> [What the task asks]: Once you have read the listing, write it all out exactly.

◇ ◇ ◇ ◇ ◇ ◇ ◇

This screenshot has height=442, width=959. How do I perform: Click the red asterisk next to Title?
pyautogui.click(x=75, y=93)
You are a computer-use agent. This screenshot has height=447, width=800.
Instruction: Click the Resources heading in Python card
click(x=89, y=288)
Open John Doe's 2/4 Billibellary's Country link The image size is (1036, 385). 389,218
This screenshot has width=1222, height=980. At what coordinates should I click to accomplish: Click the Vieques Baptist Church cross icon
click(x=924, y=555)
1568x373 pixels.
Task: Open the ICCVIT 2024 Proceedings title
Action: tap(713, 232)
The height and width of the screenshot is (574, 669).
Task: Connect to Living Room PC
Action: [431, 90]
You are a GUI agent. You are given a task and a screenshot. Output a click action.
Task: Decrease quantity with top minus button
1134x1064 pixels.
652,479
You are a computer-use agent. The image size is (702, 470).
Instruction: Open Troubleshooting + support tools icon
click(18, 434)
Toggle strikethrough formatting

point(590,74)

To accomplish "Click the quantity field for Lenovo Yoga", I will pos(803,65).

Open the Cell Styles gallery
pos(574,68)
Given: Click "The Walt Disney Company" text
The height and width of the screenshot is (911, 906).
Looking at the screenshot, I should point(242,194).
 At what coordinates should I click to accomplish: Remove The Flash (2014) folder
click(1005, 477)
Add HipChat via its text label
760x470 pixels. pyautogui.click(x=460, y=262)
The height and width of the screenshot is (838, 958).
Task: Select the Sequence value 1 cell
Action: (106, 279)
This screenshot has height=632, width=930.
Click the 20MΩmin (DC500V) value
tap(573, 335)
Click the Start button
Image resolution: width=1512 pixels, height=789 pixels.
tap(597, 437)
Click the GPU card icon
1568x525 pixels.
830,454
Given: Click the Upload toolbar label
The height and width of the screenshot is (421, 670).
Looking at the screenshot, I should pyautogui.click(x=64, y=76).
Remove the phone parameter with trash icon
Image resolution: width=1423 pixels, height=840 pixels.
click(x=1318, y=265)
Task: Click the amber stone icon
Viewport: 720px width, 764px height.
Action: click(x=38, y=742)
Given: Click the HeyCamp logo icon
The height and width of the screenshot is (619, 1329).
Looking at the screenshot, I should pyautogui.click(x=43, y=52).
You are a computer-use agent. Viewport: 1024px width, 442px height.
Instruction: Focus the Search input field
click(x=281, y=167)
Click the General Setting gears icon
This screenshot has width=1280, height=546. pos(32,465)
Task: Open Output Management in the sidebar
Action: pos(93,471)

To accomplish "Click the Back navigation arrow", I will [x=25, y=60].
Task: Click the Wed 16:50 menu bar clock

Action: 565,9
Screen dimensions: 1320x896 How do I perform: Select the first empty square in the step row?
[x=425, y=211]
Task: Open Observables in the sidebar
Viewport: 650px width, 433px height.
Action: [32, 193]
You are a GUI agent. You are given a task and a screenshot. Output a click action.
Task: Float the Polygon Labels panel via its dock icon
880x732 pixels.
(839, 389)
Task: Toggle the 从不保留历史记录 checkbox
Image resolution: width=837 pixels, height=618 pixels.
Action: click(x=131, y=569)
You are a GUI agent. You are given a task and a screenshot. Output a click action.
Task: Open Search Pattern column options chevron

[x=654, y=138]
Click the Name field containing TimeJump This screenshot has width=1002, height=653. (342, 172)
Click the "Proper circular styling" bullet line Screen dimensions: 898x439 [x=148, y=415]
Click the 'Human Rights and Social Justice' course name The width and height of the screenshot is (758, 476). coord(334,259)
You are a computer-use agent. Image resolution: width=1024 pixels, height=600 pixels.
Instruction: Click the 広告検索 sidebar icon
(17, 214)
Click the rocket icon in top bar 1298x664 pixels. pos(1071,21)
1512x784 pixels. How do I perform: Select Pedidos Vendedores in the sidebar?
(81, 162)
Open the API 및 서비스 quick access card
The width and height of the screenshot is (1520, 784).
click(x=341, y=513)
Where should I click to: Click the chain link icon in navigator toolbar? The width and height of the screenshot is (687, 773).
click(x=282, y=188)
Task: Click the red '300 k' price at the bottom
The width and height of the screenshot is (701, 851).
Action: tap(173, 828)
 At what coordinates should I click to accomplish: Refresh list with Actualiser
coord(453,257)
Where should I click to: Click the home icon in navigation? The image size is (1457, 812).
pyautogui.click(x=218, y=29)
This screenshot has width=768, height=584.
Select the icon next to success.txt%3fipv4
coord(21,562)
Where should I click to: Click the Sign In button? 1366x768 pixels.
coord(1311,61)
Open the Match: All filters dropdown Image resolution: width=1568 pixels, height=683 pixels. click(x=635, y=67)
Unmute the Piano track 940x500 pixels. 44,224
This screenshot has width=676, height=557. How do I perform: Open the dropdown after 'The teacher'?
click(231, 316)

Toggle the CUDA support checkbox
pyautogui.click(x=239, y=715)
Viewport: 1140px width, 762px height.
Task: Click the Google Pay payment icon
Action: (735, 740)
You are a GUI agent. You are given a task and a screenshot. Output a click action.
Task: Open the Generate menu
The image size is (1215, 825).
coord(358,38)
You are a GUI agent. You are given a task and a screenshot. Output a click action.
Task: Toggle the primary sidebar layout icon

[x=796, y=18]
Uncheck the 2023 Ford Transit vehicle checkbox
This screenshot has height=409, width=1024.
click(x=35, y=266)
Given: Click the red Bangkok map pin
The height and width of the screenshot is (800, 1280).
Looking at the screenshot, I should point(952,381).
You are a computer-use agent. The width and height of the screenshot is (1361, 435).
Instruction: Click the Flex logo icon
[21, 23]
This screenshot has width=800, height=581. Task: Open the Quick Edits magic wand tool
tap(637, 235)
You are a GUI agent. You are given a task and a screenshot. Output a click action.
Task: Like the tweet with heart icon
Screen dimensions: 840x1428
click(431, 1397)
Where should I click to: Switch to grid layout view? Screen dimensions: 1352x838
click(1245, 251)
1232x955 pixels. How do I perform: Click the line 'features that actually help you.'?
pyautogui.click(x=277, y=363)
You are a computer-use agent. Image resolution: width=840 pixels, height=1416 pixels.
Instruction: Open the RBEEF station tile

◇ ◇ ◇ ◇ ◇ ◇ ◇

> [Task result]:
This screenshot has height=442, width=959. How do I perform: Click the red asterisk next to Title?
pyautogui.click(x=75, y=93)
You are a computer-use agent. This screenshot has height=447, width=800.
Instruction: Click the Resources heading in Python card
click(x=89, y=288)
Open John Doe's 2/4 Billibellary's Country link The image size is (1036, 385). 389,218
This screenshot has width=1222, height=980. At what coordinates should I click to accomplish: Click the Vieques Baptist Church cross icon
click(x=924, y=555)
1568x373 pixels.
Task: Open the ICCVIT 2024 Proceedings title
Action: tap(713, 232)
The height and width of the screenshot is (574, 669).
Task: Connect to Living Room PC
Action: [431, 90]
You are a GUI agent. You are given a task and a screenshot. Output a click action.
Task: Decrease quantity with top minus button
1134x1064 pixels.
652,479
You are a computer-use agent. The image size is (702, 470).
Instruction: Open Troubleshooting + support tools icon
click(18, 434)
Toggle strikethrough formatting

point(590,74)

To accomplish "Click the quantity field for Lenovo Yoga", I will pos(803,65).

Open the Cell Styles gallery
pos(574,68)
Given: Click "The Walt Disney Company" text
The height and width of the screenshot is (911, 906).
Looking at the screenshot, I should point(242,194).
 At what coordinates should I click to accomplish: Remove The Flash (2014) folder
click(1005, 477)
Add HipChat via its text label
760x470 pixels. pyautogui.click(x=460, y=262)
The height and width of the screenshot is (838, 958).
Task: Select the Sequence value 1 cell
Action: (106, 279)
This screenshot has height=632, width=930.
Click the 20MΩmin (DC500V) value
tap(573, 335)
Click the Start button
Image resolution: width=1512 pixels, height=789 pixels.
tap(597, 437)
Click the GPU card icon
1568x525 pixels.
830,454
Given: Click the Upload toolbar label
The height and width of the screenshot is (421, 670).
Looking at the screenshot, I should pyautogui.click(x=64, y=76).
Remove the phone parameter with trash icon
Image resolution: width=1423 pixels, height=840 pixels.
click(x=1318, y=265)
Task: Click the amber stone icon
Viewport: 720px width, 764px height.
Action: click(x=38, y=742)
Given: Click the HeyCamp logo icon
The height and width of the screenshot is (619, 1329).
Looking at the screenshot, I should pyautogui.click(x=43, y=52).
You are a computer-use agent. Viewport: 1024px width, 442px height.
Instruction: Focus the Search input field
click(x=281, y=167)
Click the General Setting gears icon
This screenshot has width=1280, height=546. pos(32,465)
Task: Open Output Management in the sidebar
Action: pos(93,471)

To accomplish "Click the Back navigation arrow", I will [x=25, y=60].
Task: Click the Wed 16:50 menu bar clock

Action: 565,9
Screen dimensions: 1320x896 How do I perform: Select the first empty square in the step row?
[x=425, y=211]
Task: Open Observables in the sidebar
Viewport: 650px width, 433px height.
Action: [32, 193]
You are a GUI agent. You are given a task and a screenshot. Output a click action.
Task: Float the Polygon Labels panel via its dock icon
880x732 pixels.
(839, 389)
Task: Toggle the 从不保留历史记录 checkbox
Image resolution: width=837 pixels, height=618 pixels.
Action: click(x=131, y=569)
You are a GUI agent. You are given a task and a screenshot. Output a click action.
Task: Open Search Pattern column options chevron

[x=654, y=138]
Click the Name field containing TimeJump This screenshot has width=1002, height=653. (342, 172)
Click the "Proper circular styling" bullet line Screen dimensions: 898x439 [x=148, y=415]
Click the 'Human Rights and Social Justice' course name The width and height of the screenshot is (758, 476). coord(334,259)
You are a computer-use agent. Image resolution: width=1024 pixels, height=600 pixels.
Instruction: Click the 広告検索 sidebar icon
(17, 214)
Click the rocket icon in top bar 1298x664 pixels. pos(1071,21)
1512x784 pixels. How do I perform: Select Pedidos Vendedores in the sidebar?
(81, 162)
Open the API 및 서비스 quick access card
The width and height of the screenshot is (1520, 784).
click(x=341, y=513)
Where should I click to: Click the chain link icon in navigator toolbar? The width and height of the screenshot is (687, 773).
click(x=282, y=188)
Task: Click the red '300 k' price at the bottom
The width and height of the screenshot is (701, 851).
Action: tap(173, 828)
 At what coordinates should I click to accomplish: Refresh list with Actualiser
coord(453,257)
Where should I click to: Click the home icon in navigation? The image size is (1457, 812).
pyautogui.click(x=218, y=29)
This screenshot has width=768, height=584.
Select the icon next to success.txt%3fipv4
coord(21,562)
Where should I click to: Click the Sign In button? 1366x768 pixels.
coord(1311,61)
Open the Match: All filters dropdown Image resolution: width=1568 pixels, height=683 pixels. click(x=635, y=67)
Unmute the Piano track 940x500 pixels. 44,224
This screenshot has width=676, height=557. How do I perform: Open the dropdown after 'The teacher'?
click(231, 316)

Toggle the CUDA support checkbox
pyautogui.click(x=239, y=715)
Viewport: 1140px width, 762px height.
Task: Click the Google Pay payment icon
Action: (735, 740)
You are a GUI agent. You are given a task and a screenshot. Output a click action.
Task: Open the Generate menu
The image size is (1215, 825).
coord(358,38)
You are a GUI agent. You are given a task and a screenshot. Output a click action.
Task: Toggle the primary sidebar layout icon

[x=796, y=18]
Uncheck the 2023 Ford Transit vehicle checkbox
This screenshot has height=409, width=1024.
click(x=35, y=266)
Given: Click the red Bangkok map pin
The height and width of the screenshot is (800, 1280).
Looking at the screenshot, I should point(952,381).
You are a computer-use agent. The width and height of the screenshot is (1361, 435).
Instruction: Click the Flex logo icon
[21, 23]
This screenshot has width=800, height=581. Task: Open the Quick Edits magic wand tool
tap(637, 235)
You are a GUI agent. You are given a task and a screenshot. Output a click action.
Task: Like the tweet with heart icon
Screen dimensions: 840x1428
click(431, 1397)
Where should I click to: Switch to grid layout view? Screen dimensions: 1352x838
click(1245, 251)
1232x955 pixels. How do I perform: Click the line 'features that actually help you.'?
pyautogui.click(x=277, y=363)
You are a computer-use agent. Image resolution: width=840 pixels, height=1416 pixels.
Instruction: Open the RBEEF station tile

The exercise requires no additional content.